*INPUT MATERIAL*:
------

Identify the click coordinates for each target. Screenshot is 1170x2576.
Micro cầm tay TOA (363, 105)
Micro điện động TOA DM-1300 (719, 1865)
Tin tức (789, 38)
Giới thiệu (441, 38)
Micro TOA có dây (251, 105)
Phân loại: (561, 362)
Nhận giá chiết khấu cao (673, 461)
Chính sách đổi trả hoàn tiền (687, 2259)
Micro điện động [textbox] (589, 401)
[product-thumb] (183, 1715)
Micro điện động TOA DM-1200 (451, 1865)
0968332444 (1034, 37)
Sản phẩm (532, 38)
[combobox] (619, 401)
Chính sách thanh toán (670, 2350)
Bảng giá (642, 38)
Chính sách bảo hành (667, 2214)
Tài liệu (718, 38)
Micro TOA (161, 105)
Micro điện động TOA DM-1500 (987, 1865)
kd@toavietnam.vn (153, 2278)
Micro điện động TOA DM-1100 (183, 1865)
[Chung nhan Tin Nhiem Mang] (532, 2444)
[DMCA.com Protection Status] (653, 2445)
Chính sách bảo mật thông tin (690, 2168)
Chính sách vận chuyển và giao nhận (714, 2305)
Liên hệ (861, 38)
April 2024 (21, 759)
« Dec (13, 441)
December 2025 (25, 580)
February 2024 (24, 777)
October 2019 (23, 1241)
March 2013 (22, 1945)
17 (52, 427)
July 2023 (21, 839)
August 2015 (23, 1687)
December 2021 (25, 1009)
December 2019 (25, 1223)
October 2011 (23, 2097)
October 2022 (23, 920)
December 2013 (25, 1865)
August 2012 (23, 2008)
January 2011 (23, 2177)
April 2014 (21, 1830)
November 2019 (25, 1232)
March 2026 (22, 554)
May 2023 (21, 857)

------

*PROBLEM TO SOLVE*:
Repeat exactly the lines that run from the opening of the listing through the line holding "Chính sách đổi trả hoàn tiền (687, 2259)". Leave out everything else.

*COMPLETED TASK*:
Identify the click coordinates for each target. Screenshot is 1170x2576.
Micro cầm tay TOA (363, 105)
Micro điện động TOA DM-1300 (719, 1865)
Tin tức (789, 38)
Giới thiệu (441, 38)
Micro TOA có dây (251, 105)
Phân loại: (561, 362)
Nhận giá chiết khấu cao (673, 461)
Chính sách đổi trả hoàn tiền (687, 2259)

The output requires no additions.